School of Global Integrative Studies

 

Date of this Version

5-16-2002

Document Type

Article

Citation

NORSEC 6 (May 16, 2002)

A product of the North Atlantic Biocultural Organization (NABO) Research Cooperative

Comments

Copyright 2002, the authors. Used by permission.

Abstract

In 2000 and 2001 the FSl / NABO project Landscapes of Settlement in Northern Iceland collected animal bones from the heavily eroded site of Hrísheimur south of lake Mývatn. The 2001 season produced a substantial archaeofauna from a 2 x 2 meter test excavation of a midden deposit that apparently fills a small sunken-feature structure. While further excavations are planned to collect more material and to better understand the deposit and site as a whole, it may be useful to provide an interim overview of the bone materials recovered from the largest context (003) of the midden deposit tested in 2001. The collection totals 4,634 fragments, of which 1,596 could be identified to a useful taxonomic level. The Hrísheimur collection is made up of domestic mammals (c 74%), birds (c 12%) and fish (c 15%). The domestic mammals include substantial numbers of cattle bones, a few horse bones (some showing butchery marks), pig bones, and bones of both sheep and goat.
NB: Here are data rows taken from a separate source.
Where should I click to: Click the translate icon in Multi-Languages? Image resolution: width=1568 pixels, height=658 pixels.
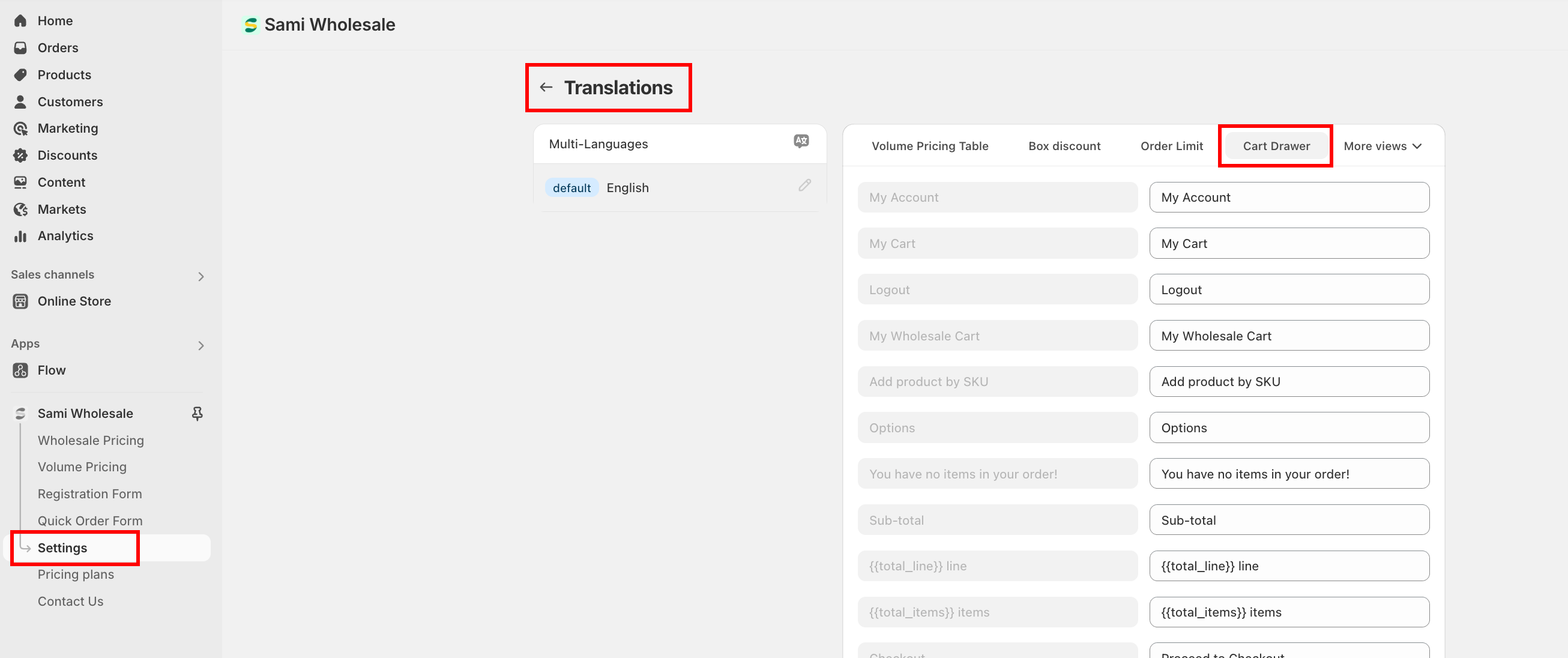click(x=801, y=141)
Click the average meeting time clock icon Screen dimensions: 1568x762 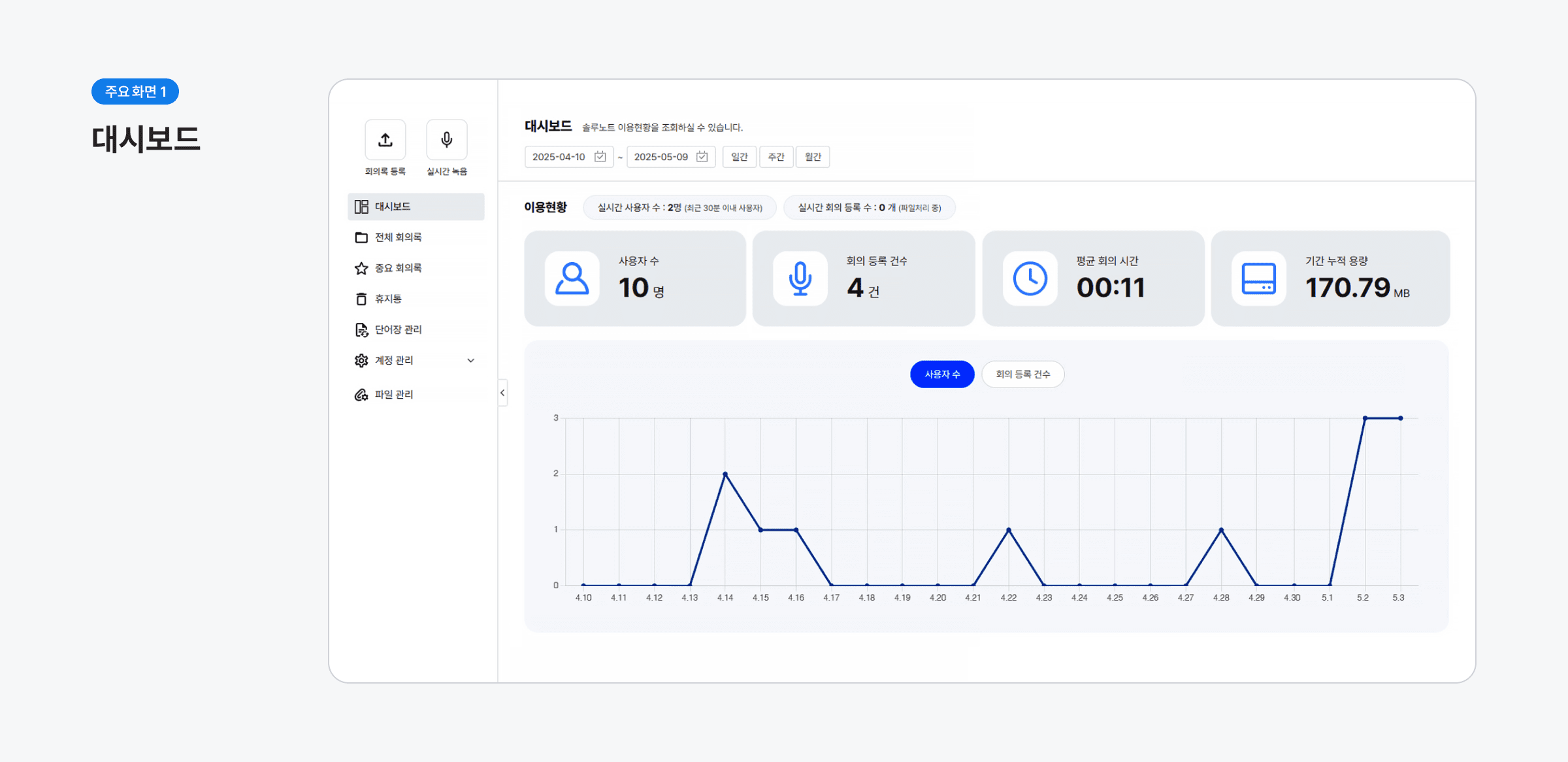coord(1030,279)
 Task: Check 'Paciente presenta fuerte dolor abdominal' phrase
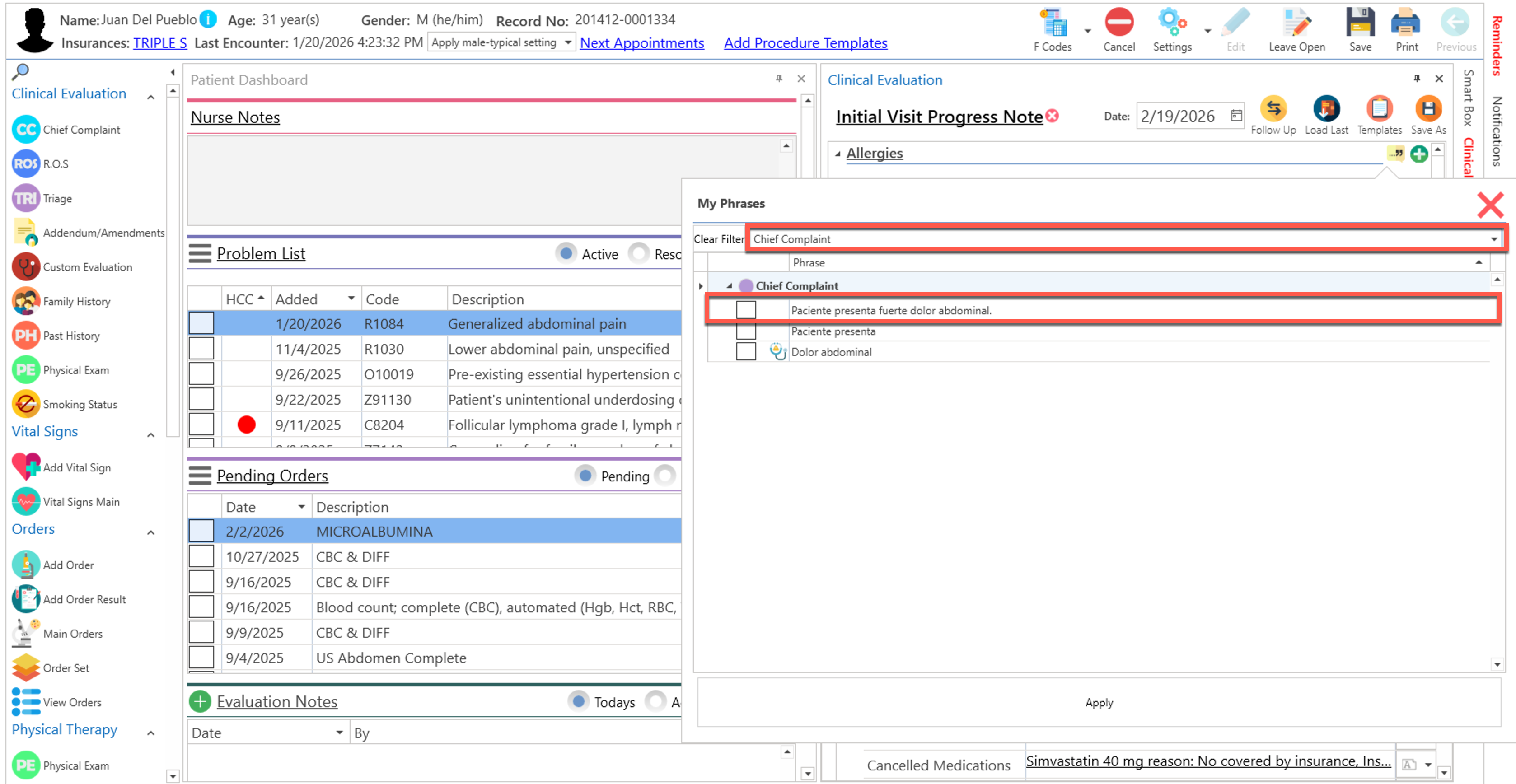(x=746, y=310)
Nearly a quarter of the domestic mammals bones are from pigs (adult, juvenile and foetal), currently the highest percentage of pig remains known from any period in Iceland. Bird remains include both bone and egg shell. All identified birds are Ptarmigan (grouse). Fish include both fresh water species (arctic char and trout) and marine species (Atlantic cod, haddock and saithe) which were apparently imported as cured rather than whole fish. The Hrísheimur collection shows many similarities with bone collections from the nearby site of Sveigakot across the Kraká river, and definitely derives from a full scale farm rather than a sheep station or seasonal sel. Radiocarbon assay and preliminary analysis of stratigraphy and local tephra suggest the collection probably dates from the late 9th to late 10th centuries AD.